= Action item =
Using the records below, quote only the span that opens with the line containing "Соглашаюсь (54, 2473)" and closes with the line containing "Пресс-релизы (95, 647)", exactly and inclusively.

= Records to use =
---
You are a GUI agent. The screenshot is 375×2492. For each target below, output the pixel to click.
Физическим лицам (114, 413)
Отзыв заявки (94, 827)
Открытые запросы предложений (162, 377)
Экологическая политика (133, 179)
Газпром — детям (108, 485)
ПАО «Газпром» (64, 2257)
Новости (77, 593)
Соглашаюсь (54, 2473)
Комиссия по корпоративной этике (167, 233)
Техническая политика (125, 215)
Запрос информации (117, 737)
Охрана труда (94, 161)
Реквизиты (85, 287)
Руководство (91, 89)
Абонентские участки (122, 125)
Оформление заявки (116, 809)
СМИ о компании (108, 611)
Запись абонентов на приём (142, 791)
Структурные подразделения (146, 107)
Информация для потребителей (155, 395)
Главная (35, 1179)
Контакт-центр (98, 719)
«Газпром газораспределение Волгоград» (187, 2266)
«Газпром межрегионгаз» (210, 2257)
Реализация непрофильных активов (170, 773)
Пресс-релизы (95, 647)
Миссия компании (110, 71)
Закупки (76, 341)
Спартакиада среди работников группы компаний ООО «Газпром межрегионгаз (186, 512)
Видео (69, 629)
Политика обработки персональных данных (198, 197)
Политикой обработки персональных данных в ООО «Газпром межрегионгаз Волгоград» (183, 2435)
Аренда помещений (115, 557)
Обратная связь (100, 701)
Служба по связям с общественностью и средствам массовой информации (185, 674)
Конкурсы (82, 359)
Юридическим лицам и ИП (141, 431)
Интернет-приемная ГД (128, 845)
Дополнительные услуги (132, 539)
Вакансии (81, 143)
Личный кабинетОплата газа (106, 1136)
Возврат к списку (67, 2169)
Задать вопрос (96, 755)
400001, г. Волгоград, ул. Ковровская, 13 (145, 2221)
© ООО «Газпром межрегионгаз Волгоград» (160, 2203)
---
= Output for this exercise =
Соглашаюсь (54, 2473)
Комиссия по корпоративной этике (167, 233)
Техническая политика (125, 215)
Запрос информации (117, 737)
Охрана труда (94, 161)
Реквизиты (85, 287)
Руководство (91, 89)
Абонентские участки (122, 125)
Оформление заявки (116, 809)
СМИ о компании (108, 611)
Запись абонентов на приём (142, 791)
Структурные подразделения (146, 107)
Информация для потребителей (155, 395)
Главная (35, 1179)
Контакт-центр (98, 719)
«Газпром газораспределение Волгоград» (187, 2266)
«Газпром межрегионгаз» (210, 2257)
Реализация непрофильных активов (170, 773)
Пресс-релизы (95, 647)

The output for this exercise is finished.